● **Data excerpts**
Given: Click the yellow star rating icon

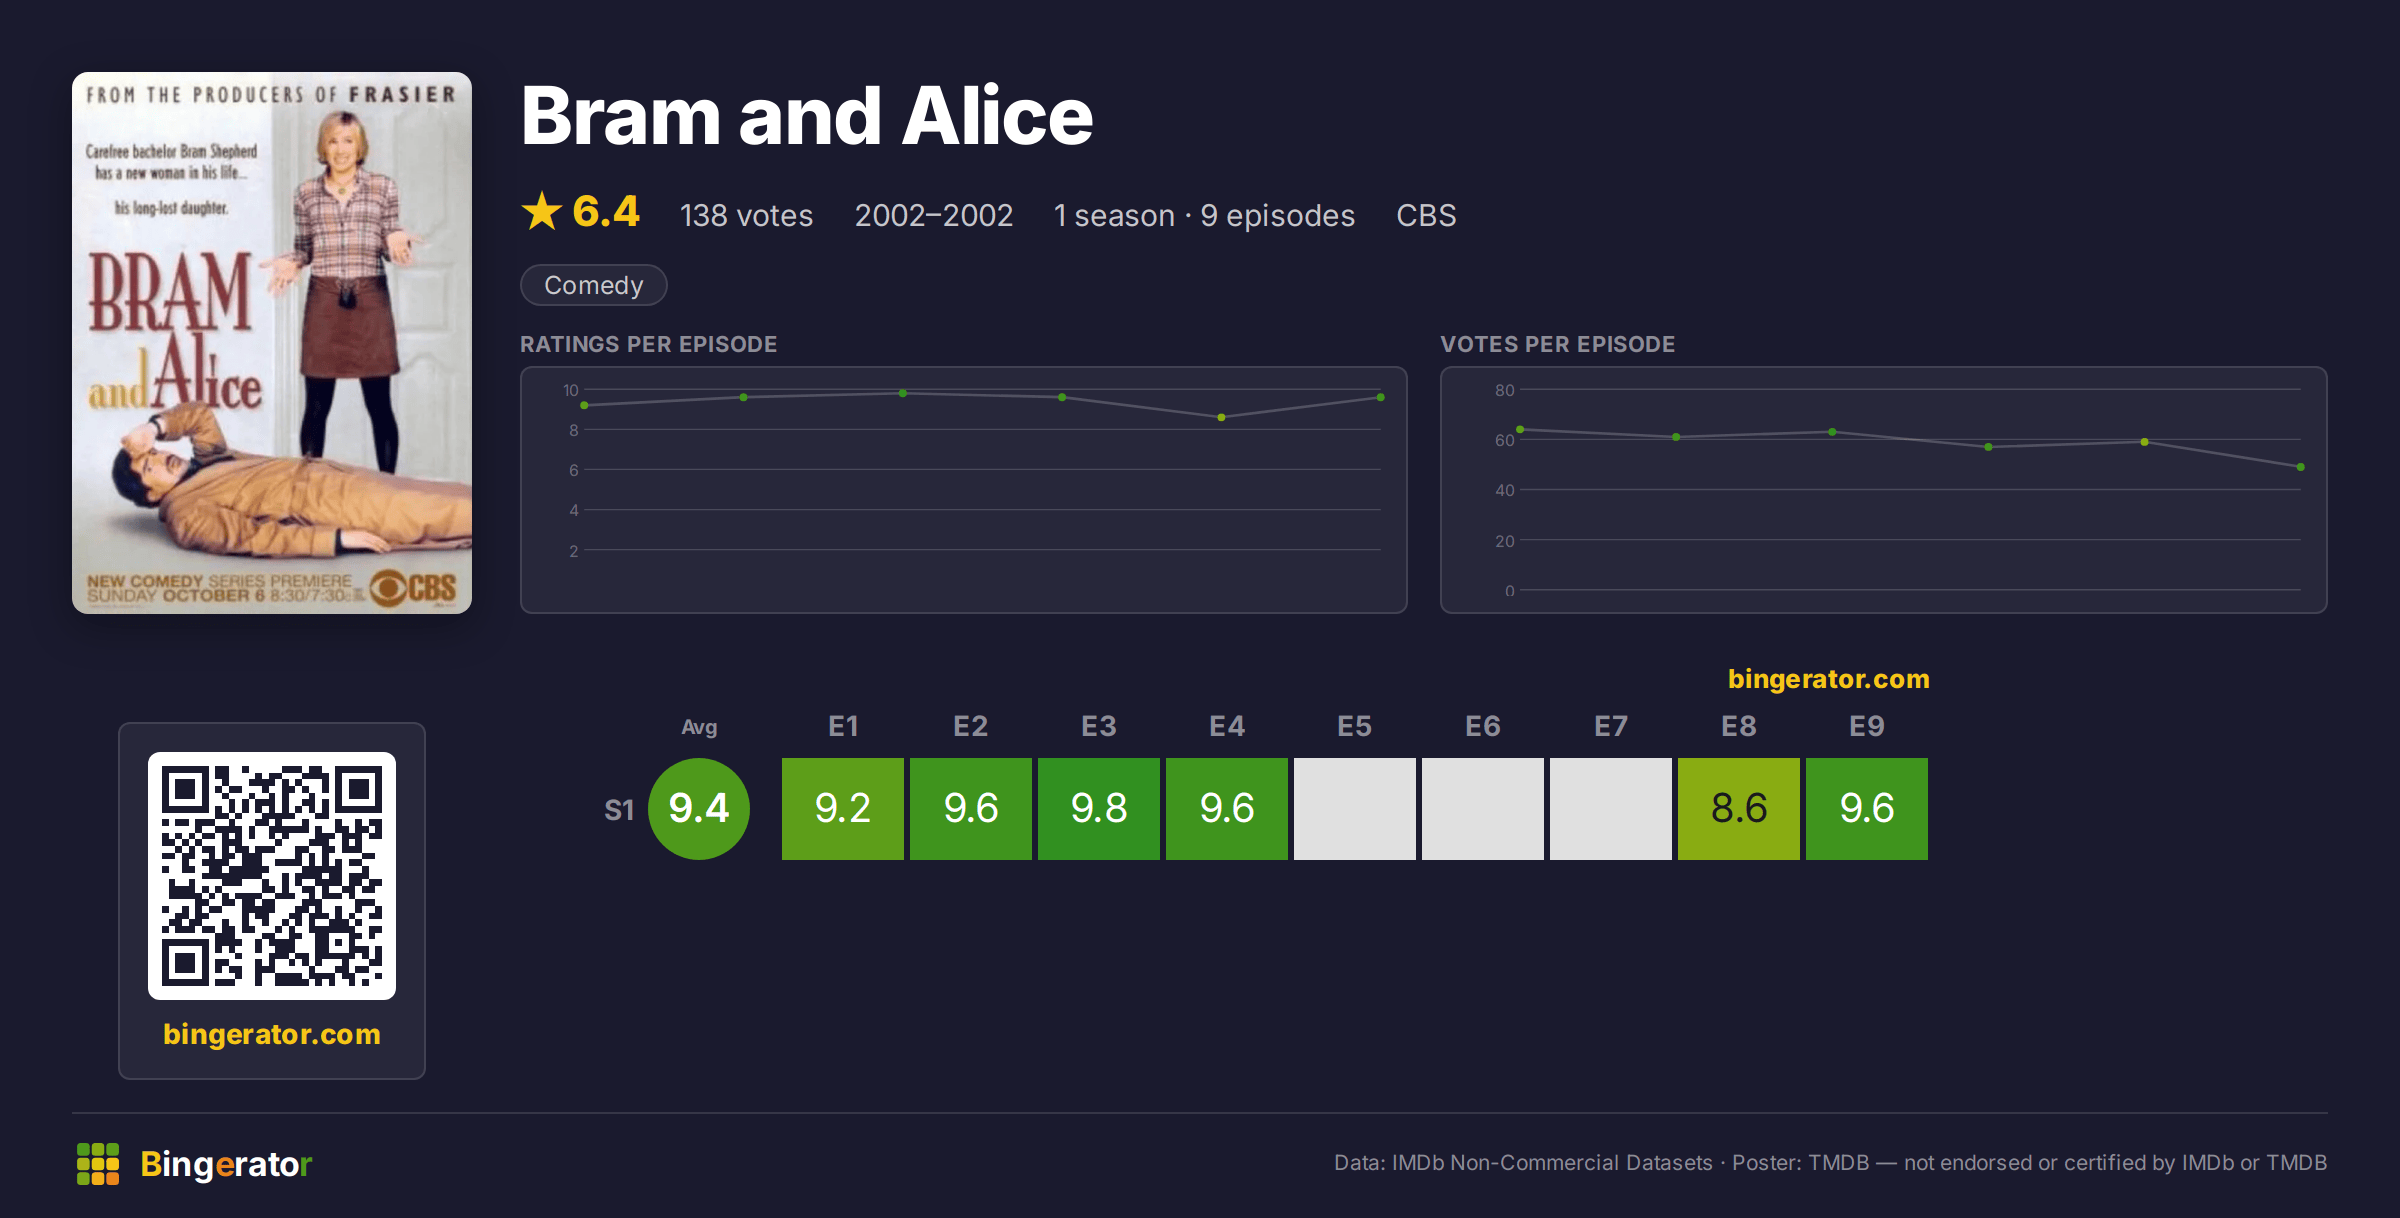Looking at the screenshot, I should 542,211.
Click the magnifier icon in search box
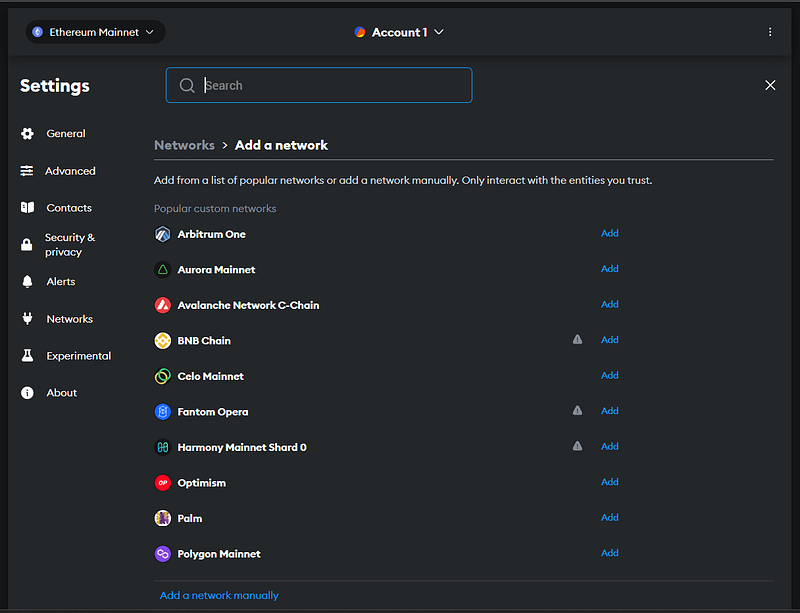The width and height of the screenshot is (800, 613). 187,85
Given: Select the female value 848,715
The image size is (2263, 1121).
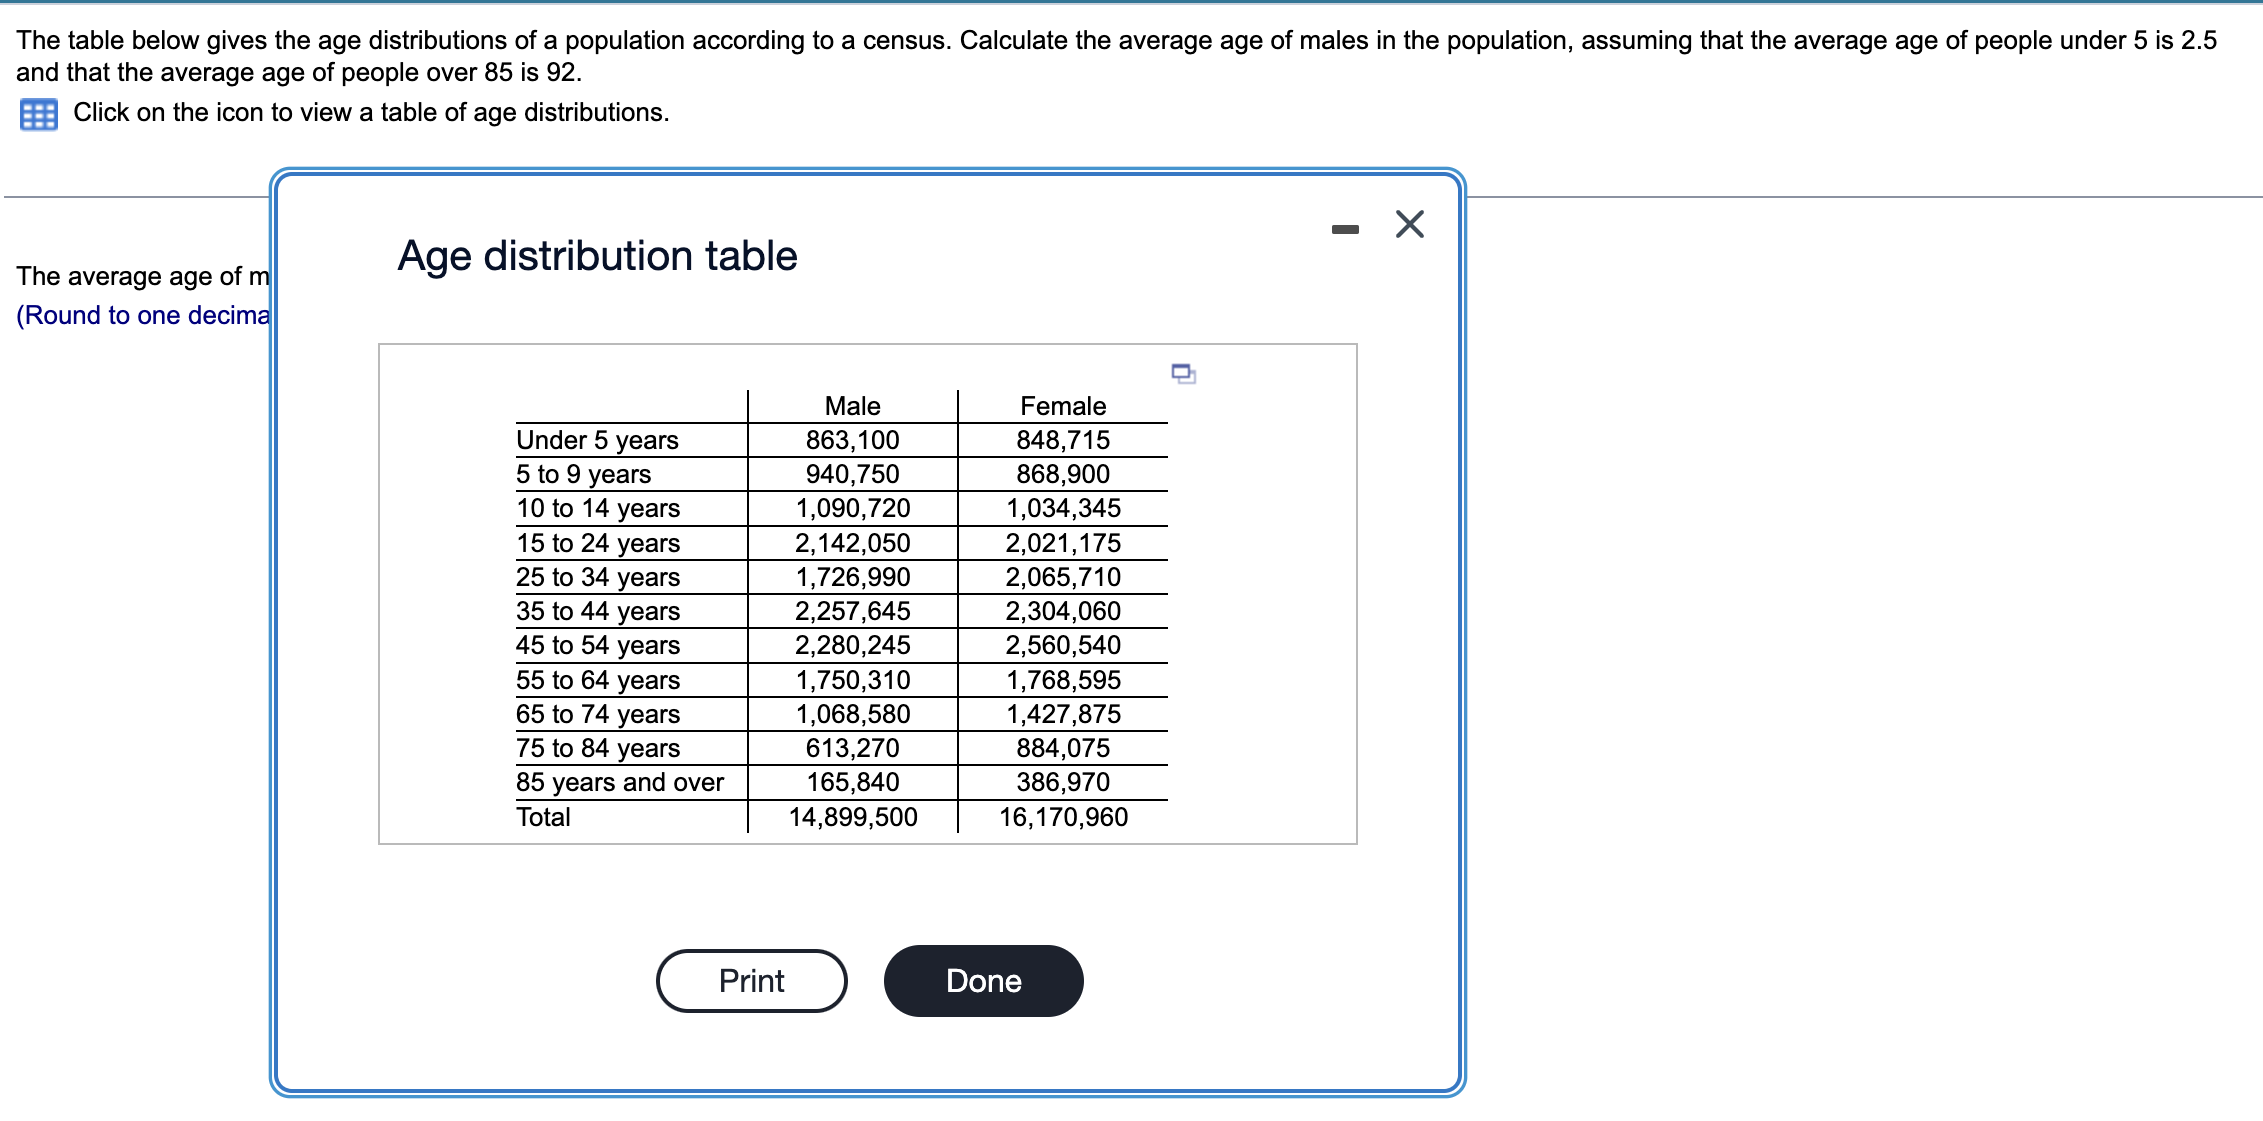Looking at the screenshot, I should (1063, 439).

● **What the exercise asks**
Exactly as they appear above, print all the lines, but not the pictures.

● **Solved exercise**
Given: Click the yellow star rating icon

Looking at the screenshot, I should 542,211.
Click the magnifier icon in search box
The width and height of the screenshot is (800, 613). 187,85
Given: Select the female value 848,715
The image size is (2263, 1121).
Looking at the screenshot, I should (1063, 439).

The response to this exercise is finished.